Show every line below that contains the word "Locate", copying each one in full.

- **Item coordinate data**
-- Start --
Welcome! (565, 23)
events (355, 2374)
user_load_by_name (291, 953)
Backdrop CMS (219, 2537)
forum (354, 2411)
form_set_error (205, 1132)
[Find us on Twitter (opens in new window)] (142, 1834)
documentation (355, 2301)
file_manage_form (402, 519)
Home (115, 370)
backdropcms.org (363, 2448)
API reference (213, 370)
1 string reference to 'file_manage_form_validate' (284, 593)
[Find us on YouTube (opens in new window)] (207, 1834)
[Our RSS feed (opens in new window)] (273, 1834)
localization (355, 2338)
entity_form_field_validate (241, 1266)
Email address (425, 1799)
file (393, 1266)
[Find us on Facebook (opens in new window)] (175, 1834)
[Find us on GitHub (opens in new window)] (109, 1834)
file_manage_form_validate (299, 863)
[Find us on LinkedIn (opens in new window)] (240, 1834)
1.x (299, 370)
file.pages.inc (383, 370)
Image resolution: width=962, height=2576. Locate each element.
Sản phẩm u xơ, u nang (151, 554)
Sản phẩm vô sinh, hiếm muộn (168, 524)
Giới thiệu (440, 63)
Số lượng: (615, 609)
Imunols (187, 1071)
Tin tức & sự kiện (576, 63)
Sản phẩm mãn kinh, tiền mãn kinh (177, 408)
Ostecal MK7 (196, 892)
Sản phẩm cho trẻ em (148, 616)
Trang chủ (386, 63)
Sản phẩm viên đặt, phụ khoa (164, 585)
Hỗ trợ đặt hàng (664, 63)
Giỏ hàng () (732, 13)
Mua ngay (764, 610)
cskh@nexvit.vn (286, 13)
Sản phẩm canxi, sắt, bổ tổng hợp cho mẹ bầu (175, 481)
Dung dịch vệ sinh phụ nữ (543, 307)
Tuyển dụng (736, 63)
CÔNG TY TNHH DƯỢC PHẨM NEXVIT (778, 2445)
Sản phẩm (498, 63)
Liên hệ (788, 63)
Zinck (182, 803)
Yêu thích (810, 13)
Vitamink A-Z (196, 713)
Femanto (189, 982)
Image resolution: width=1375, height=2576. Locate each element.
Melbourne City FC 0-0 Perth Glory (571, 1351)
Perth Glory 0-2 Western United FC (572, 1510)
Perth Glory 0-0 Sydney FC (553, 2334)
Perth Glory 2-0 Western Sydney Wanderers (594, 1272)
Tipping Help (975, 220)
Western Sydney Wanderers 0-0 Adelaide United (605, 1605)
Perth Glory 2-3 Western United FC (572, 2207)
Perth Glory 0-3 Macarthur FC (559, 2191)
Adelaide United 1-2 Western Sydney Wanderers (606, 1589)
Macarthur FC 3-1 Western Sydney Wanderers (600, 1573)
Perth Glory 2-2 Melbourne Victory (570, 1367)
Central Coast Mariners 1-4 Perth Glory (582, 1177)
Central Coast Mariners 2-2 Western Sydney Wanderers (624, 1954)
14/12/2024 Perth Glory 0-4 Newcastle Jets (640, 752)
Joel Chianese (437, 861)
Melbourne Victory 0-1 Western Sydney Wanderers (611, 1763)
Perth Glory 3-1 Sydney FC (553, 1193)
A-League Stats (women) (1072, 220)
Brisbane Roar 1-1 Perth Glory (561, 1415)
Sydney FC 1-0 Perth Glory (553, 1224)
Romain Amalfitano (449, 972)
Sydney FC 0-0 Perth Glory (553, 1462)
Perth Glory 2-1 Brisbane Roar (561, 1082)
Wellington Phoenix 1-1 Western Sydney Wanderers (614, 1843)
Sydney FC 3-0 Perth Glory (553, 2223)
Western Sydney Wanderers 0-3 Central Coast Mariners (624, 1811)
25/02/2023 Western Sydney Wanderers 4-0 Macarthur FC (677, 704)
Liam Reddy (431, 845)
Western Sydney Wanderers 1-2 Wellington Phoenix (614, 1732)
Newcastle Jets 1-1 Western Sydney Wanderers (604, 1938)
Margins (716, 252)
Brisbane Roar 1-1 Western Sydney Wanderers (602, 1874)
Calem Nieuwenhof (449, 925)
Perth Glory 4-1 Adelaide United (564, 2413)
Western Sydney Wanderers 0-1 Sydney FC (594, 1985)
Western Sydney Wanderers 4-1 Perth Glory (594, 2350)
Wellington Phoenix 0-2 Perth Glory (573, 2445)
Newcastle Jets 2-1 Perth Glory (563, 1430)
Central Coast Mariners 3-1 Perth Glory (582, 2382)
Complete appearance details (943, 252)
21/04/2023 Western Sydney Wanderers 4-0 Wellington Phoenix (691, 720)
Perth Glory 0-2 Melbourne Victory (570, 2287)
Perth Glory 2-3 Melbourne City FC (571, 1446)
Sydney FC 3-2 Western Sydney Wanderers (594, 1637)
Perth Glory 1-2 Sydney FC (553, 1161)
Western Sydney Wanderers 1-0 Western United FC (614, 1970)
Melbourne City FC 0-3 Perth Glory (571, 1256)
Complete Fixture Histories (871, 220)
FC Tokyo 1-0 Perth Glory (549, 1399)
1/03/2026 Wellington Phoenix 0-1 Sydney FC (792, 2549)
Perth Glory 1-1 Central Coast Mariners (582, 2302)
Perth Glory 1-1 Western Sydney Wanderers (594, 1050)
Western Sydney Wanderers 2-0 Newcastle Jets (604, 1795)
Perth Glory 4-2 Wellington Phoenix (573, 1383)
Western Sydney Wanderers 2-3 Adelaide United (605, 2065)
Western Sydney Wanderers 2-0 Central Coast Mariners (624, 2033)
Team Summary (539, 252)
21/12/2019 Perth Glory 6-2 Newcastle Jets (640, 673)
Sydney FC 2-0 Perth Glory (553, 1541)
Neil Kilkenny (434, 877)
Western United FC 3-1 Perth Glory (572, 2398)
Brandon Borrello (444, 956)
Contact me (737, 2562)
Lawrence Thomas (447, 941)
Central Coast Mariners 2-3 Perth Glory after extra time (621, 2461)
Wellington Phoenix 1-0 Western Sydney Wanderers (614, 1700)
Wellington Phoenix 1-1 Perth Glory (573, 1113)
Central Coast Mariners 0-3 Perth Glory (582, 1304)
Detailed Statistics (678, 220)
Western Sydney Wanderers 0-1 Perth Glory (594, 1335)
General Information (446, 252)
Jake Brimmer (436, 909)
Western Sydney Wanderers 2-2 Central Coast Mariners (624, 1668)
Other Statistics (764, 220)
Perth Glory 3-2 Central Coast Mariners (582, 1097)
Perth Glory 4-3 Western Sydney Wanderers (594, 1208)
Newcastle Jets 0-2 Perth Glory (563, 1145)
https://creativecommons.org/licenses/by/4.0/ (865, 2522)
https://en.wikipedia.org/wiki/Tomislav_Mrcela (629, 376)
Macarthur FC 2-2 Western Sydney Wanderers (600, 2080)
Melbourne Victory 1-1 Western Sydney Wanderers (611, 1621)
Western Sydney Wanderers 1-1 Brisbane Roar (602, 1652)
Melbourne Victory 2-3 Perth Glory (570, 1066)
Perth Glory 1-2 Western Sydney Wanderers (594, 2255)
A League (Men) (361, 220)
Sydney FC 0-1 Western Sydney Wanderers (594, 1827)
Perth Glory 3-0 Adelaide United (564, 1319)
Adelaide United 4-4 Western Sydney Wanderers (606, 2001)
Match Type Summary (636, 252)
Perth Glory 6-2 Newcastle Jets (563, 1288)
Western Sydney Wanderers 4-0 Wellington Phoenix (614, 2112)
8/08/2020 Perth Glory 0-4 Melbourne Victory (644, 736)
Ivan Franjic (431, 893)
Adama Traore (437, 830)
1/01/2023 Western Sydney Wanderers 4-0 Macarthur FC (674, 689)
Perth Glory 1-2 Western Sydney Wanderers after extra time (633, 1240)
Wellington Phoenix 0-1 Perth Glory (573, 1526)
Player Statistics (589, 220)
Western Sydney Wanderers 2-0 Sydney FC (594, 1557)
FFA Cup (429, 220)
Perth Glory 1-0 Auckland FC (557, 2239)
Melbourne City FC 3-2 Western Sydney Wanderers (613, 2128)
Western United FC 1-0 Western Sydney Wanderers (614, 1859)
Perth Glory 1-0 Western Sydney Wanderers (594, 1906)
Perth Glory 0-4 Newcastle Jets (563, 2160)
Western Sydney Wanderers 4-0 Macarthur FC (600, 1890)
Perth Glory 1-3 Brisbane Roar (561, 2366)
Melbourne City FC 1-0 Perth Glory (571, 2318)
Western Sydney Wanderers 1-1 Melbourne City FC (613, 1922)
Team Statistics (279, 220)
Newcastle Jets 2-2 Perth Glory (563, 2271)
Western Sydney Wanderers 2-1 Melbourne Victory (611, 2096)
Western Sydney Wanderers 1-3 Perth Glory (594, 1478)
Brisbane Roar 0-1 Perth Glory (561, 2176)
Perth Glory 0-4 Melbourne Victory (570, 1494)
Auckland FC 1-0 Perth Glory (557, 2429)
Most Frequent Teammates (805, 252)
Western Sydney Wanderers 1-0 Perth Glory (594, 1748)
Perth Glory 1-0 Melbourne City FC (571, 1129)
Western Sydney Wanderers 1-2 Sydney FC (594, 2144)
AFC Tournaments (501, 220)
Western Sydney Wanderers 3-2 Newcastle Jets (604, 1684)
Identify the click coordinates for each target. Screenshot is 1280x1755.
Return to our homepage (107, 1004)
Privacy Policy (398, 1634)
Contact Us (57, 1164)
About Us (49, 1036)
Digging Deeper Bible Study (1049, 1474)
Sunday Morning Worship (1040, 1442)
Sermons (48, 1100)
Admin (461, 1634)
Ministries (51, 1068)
-- End --
- **RESPONSE FOR THIS EXERCISE**
Image resolution: width=962, height=2576. Locate each element.
Image resolution: width=1375, height=2576. Locate each element.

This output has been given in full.